* Exercise *
Take the entries below and print only the lines from the one with "Darba aizsardzības instruktāžu" through the one with "[LinkedIn] (429, 342)", exactly as they stand, both ends included.
##### Material for this exercise #####
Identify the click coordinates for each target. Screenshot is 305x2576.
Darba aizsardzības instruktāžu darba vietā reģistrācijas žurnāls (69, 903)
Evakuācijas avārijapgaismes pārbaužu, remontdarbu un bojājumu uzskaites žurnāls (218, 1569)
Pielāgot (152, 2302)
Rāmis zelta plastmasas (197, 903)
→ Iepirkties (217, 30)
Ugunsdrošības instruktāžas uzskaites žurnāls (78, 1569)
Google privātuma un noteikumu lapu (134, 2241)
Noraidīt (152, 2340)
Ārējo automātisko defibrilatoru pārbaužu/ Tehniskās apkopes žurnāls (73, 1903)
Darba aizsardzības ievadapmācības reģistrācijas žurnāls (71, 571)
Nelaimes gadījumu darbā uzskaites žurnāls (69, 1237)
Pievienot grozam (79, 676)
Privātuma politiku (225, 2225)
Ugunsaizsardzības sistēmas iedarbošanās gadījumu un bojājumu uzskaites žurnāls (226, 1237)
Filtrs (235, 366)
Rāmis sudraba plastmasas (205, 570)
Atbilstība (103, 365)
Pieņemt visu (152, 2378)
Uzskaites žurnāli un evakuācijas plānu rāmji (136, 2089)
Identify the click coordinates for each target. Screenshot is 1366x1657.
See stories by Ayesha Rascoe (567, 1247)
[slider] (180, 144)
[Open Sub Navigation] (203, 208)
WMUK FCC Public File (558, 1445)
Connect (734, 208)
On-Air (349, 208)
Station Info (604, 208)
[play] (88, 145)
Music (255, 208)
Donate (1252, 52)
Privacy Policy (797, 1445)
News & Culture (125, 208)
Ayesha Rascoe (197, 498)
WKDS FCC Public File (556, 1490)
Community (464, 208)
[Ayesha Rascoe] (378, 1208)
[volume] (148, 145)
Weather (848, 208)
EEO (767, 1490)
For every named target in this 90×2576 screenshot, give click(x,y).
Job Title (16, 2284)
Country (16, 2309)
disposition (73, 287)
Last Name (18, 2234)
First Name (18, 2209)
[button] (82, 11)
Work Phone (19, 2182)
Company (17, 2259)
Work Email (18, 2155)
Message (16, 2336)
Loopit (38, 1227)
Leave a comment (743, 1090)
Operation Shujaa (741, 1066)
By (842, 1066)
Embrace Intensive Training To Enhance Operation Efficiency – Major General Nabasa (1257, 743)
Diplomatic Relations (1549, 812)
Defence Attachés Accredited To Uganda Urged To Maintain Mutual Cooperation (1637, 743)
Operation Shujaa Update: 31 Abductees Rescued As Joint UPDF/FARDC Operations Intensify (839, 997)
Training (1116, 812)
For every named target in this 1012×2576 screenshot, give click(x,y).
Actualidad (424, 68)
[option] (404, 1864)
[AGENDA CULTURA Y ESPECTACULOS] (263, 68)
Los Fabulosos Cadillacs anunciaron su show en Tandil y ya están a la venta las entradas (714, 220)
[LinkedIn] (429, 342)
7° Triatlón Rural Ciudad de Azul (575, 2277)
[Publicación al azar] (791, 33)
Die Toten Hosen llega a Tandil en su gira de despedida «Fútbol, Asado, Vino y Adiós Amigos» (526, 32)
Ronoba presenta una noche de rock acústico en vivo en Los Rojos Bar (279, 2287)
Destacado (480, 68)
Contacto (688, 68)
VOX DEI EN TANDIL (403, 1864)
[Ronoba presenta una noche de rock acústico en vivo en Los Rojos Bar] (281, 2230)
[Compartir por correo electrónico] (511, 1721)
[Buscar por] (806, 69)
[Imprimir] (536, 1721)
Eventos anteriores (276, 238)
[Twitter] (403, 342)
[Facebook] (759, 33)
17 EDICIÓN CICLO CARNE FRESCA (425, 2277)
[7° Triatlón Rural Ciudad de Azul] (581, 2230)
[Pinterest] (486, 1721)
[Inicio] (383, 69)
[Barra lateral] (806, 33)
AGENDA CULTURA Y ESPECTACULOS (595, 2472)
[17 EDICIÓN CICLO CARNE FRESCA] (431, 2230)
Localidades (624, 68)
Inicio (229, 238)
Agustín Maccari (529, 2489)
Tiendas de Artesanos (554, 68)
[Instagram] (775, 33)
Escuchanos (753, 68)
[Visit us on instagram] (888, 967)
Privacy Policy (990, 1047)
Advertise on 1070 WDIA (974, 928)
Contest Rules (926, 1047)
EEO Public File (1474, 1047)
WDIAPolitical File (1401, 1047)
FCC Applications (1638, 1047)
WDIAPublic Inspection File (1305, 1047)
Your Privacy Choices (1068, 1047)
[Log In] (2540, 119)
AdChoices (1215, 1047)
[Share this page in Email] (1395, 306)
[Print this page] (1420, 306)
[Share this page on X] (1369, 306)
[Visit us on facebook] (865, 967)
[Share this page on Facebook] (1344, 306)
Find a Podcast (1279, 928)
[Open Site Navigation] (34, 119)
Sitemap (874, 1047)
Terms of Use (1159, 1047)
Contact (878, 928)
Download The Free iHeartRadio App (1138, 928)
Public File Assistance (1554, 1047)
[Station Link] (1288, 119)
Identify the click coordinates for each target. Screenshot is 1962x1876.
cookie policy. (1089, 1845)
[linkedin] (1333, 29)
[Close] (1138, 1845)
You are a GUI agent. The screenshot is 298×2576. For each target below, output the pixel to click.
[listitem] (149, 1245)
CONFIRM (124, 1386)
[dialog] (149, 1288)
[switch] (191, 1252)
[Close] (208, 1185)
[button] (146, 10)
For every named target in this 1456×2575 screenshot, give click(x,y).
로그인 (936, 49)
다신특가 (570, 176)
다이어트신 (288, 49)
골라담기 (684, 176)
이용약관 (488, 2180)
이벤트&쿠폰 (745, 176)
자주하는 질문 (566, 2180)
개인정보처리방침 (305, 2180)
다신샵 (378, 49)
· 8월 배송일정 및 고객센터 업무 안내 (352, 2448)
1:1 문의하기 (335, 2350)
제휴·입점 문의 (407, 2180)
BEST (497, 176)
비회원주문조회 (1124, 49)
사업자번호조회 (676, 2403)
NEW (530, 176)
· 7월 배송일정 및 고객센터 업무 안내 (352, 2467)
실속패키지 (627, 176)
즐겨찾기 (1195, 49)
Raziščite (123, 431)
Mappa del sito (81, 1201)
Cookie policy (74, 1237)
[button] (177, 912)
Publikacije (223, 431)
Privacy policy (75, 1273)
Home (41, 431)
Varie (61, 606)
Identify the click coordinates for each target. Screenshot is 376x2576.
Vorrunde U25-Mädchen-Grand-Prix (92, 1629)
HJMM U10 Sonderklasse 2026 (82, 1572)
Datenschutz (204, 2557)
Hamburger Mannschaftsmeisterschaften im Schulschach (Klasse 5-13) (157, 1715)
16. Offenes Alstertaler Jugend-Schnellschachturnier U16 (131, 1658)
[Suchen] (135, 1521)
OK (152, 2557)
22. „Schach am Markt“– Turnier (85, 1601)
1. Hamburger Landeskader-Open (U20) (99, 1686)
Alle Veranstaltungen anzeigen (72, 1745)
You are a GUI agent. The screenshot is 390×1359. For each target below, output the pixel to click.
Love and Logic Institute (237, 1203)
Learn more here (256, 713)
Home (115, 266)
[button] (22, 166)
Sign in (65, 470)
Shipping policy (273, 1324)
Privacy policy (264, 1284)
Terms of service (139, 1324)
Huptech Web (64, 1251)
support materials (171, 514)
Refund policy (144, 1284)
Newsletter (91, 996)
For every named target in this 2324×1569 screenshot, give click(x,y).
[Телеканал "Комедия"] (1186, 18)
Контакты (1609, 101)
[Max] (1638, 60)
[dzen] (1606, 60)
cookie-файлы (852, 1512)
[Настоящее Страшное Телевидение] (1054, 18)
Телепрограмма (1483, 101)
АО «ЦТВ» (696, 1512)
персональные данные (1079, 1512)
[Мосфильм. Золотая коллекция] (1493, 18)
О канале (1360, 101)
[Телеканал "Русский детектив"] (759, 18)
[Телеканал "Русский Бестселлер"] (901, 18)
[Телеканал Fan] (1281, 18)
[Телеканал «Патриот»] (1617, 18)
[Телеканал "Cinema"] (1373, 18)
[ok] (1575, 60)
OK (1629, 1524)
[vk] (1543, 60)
#####
* Response box *
Darba aizsardzības instruktāžu darba vietā reģistrācijas žurnāls (69, 903)
Evakuācijas avārijapgaismes pārbaužu, remontdarbu un bojājumu uzskaites žurnāls (218, 1569)
Pielāgot (152, 2302)
Rāmis zelta plastmasas (197, 903)
→ Iepirkties (217, 30)
Ugunsdrošības instruktāžas uzskaites žurnāls (78, 1569)
Google privātuma un noteikumu lapu (134, 2241)
Noraidīt (152, 2340)
Ārējo automātisko defibrilatoru pārbaužu/ Tehniskās apkopes žurnāls (73, 1903)
Darba aizsardzības ievadapmācības reģistrācijas žurnāls (71, 571)
Nelaimes gadījumu darbā uzskaites žurnāls (69, 1237)
Pievienot grozam (79, 676)
Privātuma politiku (225, 2225)
Ugunsaizsardzības sistēmas iedarbošanās gadījumu un bojājumu uzskaites žurnāls (226, 1237)
Filtrs (235, 366)
Rāmis sudraba plastmasas (205, 570)
Atbilstība (103, 365)
Pieņemt visu (152, 2378)
Uzskaites žurnāli un evakuācijas plānu rāmji (136, 2089)
Identify the click coordinates for each target. Screenshot is 1366x1657.
See stories by Ayesha Rascoe (567, 1247)
[slider] (180, 144)
[Open Sub Navigation] (203, 208)
WMUK FCC Public File (558, 1445)
Connect (734, 208)
On-Air (349, 208)
Station Info (604, 208)
[play] (88, 145)
Music (255, 208)
Donate (1252, 52)
Privacy Policy (797, 1445)
News & Culture (125, 208)
Ayesha Rascoe (197, 498)
WKDS FCC Public File (556, 1490)
Community (464, 208)
[Ayesha Rascoe] (378, 1208)
[volume] (148, 145)
Weather (848, 208)
EEO (767, 1490)
For every named target in this 90×2576 screenshot, give click(x,y).
Job Title (16, 2284)
Country (16, 2309)
disposition (73, 287)
Last Name (18, 2234)
First Name (18, 2209)
[button] (82, 11)
Work Phone (19, 2182)
Company (17, 2259)
Work Email (18, 2155)
Message (16, 2336)
Loopit (38, 1227)
Leave a comment (743, 1090)
Operation Shujaa (741, 1066)
By (842, 1066)
Embrace Intensive Training To Enhance Operation Efficiency – Major General Nabasa (1257, 743)
Diplomatic Relations (1549, 812)
Defence Attachés Accredited To Uganda Urged To Maintain Mutual Cooperation (1637, 743)
Operation Shujaa Update: 31 Abductees Rescued As Joint UPDF/FARDC Operations Intensify (839, 997)
Training (1116, 812)
For every named target in this 1012×2576 screenshot, give click(x,y).
Actualidad (424, 68)
[option] (404, 1864)
[AGENDA CULTURA Y ESPECTACULOS] (263, 68)
Los Fabulosos Cadillacs anunciaron su show en Tandil y ya están a la venta las entradas (714, 220)
[LinkedIn] (429, 342)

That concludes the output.